━━ Data extract

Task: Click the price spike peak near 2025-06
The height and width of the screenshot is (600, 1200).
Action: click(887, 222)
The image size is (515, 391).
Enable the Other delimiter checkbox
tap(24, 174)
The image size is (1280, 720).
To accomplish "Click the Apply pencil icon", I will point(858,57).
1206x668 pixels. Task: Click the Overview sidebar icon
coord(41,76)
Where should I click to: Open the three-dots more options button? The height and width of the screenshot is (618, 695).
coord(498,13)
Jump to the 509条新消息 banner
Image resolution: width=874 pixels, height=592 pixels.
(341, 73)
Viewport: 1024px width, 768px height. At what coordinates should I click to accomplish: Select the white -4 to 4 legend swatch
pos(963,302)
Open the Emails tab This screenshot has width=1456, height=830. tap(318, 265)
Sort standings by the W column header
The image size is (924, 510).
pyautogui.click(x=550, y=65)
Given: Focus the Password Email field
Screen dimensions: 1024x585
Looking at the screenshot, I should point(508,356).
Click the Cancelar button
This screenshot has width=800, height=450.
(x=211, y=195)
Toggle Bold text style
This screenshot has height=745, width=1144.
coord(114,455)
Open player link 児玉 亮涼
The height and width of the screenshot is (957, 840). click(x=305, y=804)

━━━━

■ What you will do ■
Filter the rows above down to each line containing the word "Open", with case counting, and copy those lines.

■ Written response ■
Where should I click to: Open the three-dots more options button? The height and width of the screenshot is (618, 695).
Open the Emails tab This screenshot has width=1456, height=830. tap(318, 265)
Open player link 児玉 亮涼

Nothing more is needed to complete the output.